**Your task**
Across the data below, how many lines hold "Nous"? Answer with that number and nothing else.

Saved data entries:
════
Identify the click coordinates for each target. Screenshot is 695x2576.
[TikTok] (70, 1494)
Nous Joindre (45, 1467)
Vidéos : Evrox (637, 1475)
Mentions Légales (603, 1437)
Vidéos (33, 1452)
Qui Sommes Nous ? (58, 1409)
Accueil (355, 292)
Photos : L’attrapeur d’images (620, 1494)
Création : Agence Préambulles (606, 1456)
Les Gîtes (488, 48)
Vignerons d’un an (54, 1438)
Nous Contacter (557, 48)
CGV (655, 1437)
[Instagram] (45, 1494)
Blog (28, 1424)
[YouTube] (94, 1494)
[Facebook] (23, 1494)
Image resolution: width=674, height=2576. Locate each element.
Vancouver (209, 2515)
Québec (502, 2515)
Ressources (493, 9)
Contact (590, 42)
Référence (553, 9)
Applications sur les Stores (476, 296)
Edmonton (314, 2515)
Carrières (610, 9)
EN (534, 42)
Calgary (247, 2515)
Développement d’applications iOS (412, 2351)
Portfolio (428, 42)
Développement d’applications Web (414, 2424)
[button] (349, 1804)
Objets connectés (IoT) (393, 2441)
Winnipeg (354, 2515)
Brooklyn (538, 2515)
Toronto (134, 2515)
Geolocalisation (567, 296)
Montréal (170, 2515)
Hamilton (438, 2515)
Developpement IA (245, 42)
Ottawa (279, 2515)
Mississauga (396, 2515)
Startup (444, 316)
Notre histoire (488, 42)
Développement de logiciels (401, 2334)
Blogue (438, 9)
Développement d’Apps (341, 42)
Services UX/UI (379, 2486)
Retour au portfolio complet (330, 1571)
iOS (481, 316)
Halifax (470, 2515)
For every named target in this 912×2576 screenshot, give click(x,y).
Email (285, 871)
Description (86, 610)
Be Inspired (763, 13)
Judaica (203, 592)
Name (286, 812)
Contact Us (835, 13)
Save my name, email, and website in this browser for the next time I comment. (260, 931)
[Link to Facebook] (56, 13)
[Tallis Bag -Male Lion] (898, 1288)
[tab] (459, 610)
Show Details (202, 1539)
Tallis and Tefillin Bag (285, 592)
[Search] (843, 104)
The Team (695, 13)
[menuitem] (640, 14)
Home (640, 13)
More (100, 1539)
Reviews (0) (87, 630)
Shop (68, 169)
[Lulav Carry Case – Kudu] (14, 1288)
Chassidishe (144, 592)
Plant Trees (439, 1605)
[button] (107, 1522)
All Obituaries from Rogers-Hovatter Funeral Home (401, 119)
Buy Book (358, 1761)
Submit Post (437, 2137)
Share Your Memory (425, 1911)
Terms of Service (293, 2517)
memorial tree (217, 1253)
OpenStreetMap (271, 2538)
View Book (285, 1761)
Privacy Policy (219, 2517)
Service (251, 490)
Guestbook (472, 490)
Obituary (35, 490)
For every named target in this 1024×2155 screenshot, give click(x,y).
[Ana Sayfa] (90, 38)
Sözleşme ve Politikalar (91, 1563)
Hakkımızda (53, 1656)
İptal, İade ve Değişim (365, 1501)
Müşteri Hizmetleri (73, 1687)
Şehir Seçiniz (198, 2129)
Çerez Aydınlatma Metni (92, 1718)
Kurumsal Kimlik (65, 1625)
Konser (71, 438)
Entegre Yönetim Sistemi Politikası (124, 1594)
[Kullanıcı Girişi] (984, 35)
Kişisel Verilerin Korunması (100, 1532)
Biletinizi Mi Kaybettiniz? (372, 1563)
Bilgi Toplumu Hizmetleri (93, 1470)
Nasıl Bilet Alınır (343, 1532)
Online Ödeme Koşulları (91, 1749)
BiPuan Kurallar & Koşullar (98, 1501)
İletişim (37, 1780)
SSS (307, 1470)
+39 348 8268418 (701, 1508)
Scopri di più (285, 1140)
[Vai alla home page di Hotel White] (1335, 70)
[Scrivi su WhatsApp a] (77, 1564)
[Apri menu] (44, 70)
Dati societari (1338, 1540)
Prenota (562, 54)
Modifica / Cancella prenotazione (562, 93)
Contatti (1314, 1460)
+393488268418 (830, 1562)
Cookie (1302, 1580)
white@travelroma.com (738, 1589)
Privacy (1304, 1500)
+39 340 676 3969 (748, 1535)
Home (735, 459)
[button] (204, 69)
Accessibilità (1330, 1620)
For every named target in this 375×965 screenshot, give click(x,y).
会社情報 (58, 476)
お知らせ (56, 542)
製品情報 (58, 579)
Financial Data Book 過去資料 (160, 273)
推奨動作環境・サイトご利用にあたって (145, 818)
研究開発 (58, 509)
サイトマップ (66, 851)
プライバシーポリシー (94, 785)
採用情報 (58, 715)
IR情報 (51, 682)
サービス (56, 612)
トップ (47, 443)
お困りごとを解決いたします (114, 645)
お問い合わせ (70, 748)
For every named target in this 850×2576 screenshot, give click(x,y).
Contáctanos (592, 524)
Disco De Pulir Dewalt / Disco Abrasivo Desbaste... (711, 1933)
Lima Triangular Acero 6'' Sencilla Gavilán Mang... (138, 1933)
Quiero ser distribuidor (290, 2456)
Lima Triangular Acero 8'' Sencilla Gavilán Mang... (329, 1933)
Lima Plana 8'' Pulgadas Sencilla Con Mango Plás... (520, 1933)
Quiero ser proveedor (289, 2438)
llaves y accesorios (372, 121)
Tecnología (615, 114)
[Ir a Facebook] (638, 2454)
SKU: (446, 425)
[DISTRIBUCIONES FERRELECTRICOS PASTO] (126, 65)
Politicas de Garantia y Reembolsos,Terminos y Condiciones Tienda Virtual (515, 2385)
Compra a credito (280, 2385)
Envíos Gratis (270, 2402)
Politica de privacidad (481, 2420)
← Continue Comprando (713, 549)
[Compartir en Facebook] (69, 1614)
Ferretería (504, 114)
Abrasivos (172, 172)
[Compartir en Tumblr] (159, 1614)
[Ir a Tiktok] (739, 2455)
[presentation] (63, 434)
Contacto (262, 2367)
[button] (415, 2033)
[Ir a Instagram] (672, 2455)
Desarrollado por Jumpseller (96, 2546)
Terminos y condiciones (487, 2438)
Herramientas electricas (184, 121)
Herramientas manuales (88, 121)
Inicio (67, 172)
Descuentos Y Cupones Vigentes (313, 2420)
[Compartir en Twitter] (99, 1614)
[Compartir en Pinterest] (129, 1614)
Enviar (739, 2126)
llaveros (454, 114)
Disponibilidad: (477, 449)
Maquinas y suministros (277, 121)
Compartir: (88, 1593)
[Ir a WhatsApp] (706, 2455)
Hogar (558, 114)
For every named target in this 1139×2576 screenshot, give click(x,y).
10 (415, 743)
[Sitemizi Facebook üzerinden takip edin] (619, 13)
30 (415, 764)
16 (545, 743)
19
════
**Exercise solution**
3